The drop_event processor drops the entire event if the associated condition is fulfilled. The condition is mandatory, because without one, all the events are dropped.

processors:
 - drop_event:
     when:
        condition

See Conditions for a list of supported conditions.

Drop fields from events

The drop_fields processor specifies which fields to drop if a certain condition is fulfilled. The condition is optional. If it’s missing, the specified fields are always dropped. The @timestamp and type fields cannot be dropped, even if they show up in the drop_fields list.

processors:
 - drop_fields:
     when:
        condition
     fields: ["field1", "field2", ...]

See Conditions for a list of supported conditions.

Note
If you define an empty list of fields under drop_fields, then no fields are dropped.

Keep fields from events

The include_fields processor specifies which fields to export if a certain condition is fulfilled. The condition is optional. If it’s missing, the specified fields are always exported. The @timestamp and type fields are always exported, even if they are not defined in the include_fields list.

processors:
 - include_fields:
     when:
        condition
     fields: ["field1", "field2", ...]

See Conditions for a list of supported conditions.

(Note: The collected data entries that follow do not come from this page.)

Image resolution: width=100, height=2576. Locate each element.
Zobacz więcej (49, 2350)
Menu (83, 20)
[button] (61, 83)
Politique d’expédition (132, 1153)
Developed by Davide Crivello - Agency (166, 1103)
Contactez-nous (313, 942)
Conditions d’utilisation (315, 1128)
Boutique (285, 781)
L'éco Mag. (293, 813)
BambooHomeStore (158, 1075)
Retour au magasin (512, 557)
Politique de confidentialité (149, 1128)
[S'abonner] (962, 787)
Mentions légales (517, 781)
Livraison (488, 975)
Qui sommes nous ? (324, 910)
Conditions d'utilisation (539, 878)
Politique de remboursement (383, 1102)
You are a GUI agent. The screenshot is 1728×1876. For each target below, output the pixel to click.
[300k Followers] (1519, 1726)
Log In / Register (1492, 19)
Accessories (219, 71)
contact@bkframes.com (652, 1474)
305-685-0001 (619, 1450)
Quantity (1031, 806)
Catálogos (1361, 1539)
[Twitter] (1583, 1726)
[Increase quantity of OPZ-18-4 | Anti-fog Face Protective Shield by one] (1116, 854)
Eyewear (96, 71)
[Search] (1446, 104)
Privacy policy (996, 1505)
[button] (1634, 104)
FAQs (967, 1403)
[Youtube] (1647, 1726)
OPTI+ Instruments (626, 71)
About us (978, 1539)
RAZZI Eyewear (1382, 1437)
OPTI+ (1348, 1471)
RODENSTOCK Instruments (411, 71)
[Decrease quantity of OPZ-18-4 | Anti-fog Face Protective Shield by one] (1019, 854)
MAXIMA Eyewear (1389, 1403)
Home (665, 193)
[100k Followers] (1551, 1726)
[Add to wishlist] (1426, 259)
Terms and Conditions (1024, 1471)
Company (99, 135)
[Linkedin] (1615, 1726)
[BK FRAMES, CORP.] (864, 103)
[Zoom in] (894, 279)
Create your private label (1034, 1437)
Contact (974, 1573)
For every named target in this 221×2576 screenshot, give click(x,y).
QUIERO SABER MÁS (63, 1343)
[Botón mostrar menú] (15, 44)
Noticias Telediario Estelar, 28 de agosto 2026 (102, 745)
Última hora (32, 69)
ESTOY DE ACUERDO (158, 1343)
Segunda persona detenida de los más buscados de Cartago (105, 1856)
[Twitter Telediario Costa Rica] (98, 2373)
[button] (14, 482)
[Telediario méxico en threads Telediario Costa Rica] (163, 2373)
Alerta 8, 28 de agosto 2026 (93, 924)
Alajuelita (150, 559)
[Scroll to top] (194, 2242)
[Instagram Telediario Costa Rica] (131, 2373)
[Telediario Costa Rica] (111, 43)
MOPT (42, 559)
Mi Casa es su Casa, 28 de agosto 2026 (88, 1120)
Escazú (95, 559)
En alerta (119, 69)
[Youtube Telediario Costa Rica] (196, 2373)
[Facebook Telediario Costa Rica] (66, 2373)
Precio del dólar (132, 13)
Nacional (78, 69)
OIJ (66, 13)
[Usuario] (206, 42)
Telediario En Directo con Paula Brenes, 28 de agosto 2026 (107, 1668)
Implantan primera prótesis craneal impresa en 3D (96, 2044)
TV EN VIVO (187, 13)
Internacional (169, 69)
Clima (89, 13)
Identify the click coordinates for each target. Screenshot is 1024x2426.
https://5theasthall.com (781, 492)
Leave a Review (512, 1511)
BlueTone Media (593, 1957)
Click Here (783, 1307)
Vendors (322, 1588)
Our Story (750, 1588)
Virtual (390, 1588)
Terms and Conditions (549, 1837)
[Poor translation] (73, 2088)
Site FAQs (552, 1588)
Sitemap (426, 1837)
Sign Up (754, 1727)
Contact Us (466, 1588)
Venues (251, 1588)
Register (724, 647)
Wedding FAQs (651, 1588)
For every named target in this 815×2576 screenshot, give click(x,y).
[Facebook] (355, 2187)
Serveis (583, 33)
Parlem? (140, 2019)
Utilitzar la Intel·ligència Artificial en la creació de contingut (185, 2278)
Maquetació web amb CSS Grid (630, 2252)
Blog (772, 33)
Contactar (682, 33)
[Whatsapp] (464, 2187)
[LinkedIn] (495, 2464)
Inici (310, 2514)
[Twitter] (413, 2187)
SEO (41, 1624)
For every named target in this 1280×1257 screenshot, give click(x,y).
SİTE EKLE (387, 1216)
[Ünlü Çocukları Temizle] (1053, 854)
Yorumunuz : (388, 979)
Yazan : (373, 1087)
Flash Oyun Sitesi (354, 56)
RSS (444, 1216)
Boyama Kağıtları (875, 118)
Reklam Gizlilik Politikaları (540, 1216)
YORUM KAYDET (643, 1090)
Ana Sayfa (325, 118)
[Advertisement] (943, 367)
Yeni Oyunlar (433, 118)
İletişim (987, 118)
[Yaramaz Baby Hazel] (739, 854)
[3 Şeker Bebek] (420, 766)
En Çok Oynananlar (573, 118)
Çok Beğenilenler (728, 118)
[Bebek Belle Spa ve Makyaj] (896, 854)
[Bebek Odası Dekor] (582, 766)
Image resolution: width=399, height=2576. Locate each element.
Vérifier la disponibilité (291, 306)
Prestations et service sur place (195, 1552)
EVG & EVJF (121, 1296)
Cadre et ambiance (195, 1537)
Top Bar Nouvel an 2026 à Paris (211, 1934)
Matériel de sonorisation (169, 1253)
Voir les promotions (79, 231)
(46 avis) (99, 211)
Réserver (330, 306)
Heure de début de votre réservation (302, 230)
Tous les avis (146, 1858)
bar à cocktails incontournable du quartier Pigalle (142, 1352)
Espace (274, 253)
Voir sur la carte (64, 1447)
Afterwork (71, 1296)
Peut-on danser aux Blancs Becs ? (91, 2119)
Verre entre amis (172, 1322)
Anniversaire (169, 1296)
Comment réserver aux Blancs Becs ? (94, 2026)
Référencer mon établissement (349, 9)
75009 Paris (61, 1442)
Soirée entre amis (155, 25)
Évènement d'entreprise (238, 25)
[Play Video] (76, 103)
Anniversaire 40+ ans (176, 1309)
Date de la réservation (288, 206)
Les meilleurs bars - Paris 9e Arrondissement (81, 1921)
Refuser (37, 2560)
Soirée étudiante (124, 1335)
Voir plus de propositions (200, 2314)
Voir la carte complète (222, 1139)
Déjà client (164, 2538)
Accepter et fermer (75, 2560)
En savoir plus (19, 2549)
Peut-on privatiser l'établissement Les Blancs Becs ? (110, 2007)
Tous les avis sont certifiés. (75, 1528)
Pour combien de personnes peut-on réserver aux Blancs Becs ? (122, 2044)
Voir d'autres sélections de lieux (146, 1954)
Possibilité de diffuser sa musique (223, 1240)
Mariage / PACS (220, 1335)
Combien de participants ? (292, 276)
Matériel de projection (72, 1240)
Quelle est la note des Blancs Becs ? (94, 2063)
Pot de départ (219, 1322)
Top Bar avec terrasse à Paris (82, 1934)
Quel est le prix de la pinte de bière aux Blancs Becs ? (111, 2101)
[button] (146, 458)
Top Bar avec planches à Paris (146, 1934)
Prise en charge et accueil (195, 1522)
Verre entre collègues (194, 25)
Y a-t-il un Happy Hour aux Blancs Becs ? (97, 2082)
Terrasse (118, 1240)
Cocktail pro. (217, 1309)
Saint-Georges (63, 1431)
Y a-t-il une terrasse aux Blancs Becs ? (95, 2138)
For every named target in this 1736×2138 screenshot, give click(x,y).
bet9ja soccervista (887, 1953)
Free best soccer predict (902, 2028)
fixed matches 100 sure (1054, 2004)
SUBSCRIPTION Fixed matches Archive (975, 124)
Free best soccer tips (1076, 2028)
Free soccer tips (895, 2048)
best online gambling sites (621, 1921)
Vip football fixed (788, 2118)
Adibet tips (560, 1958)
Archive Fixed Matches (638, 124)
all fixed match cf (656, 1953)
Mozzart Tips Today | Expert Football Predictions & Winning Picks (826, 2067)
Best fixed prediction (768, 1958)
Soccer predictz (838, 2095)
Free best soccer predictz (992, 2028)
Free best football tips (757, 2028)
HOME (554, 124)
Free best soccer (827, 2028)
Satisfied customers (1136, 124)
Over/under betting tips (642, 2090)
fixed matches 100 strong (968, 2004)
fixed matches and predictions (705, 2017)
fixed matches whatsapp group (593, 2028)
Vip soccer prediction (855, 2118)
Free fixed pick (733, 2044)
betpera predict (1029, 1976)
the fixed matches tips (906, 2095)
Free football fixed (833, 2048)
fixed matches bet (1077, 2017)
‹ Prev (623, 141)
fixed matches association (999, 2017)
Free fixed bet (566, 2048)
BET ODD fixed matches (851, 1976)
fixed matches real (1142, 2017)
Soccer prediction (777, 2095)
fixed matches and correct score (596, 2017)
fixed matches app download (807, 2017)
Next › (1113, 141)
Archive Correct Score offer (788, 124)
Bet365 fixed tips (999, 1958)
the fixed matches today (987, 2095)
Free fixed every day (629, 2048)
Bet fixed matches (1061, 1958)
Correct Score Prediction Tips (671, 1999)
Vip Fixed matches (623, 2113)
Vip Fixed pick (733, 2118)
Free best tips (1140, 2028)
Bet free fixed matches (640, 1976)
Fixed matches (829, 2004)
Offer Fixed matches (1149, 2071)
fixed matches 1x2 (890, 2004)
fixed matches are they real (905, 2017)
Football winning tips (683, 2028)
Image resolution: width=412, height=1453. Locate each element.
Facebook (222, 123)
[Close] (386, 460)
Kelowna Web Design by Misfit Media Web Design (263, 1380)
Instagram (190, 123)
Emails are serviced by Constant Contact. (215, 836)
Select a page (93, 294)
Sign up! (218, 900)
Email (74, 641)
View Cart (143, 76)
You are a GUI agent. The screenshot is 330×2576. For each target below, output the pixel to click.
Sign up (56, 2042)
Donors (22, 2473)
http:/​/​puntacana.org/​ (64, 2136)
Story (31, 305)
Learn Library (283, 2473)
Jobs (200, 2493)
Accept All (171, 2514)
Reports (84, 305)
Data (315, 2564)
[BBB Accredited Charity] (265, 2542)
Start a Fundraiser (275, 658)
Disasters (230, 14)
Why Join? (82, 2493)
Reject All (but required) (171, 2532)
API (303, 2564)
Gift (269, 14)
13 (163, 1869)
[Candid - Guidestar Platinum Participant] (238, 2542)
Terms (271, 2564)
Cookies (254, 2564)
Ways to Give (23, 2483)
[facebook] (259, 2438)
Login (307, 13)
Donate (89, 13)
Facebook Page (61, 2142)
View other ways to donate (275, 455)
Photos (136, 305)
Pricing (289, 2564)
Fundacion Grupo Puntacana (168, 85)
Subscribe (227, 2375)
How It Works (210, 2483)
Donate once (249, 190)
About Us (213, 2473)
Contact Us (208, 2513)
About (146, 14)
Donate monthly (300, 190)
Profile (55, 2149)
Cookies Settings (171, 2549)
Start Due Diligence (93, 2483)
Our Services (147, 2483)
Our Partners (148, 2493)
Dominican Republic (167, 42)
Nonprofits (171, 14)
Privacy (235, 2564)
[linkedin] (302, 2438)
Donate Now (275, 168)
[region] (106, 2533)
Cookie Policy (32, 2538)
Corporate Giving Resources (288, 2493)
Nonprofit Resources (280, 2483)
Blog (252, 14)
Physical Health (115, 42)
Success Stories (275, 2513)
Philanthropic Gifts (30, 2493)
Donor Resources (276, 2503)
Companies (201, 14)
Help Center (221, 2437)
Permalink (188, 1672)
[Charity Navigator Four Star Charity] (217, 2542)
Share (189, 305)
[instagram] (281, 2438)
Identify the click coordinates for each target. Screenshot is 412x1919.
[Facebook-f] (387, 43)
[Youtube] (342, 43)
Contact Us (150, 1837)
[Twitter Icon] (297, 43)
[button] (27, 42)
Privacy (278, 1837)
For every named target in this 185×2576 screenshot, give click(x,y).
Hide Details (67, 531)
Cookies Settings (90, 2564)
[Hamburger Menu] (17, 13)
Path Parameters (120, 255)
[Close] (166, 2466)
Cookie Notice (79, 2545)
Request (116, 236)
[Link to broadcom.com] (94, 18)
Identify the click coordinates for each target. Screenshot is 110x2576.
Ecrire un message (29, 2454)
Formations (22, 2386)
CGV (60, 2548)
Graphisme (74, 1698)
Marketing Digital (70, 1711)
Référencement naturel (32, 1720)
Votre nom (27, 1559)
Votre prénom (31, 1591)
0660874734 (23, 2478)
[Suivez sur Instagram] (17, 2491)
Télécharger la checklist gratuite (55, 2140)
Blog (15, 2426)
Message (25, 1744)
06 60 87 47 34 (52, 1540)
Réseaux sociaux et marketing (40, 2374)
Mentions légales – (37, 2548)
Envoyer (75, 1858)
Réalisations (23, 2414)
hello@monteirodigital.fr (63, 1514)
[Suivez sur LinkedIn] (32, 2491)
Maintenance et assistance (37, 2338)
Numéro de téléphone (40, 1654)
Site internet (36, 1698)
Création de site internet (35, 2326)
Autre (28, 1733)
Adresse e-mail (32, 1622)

You can specify multiple include_fields processors under the processors section.

Note
If you define an empty list of fields under include_fields, then only the required fields, @timestamp and type, are exported.

Rename fields from events

The rename processor specifies a list of fields to rename. Under the fields key each entry contains a from: old-key and a to: new-key pair. from is the origin and to the target name of the field.

Renaming fields can be useful in cases where field names cause conflicts. For example if an event has two fields, c and c.b, that are both assigned scalar values (e.g. {"c": 1, "c.b": 2}) this will result in an Elasticsearch error at ingest time. This is because the value of a cannot simultaneously be a scalar and an object. To prevent this rename_fields can be used to rename c to c.value.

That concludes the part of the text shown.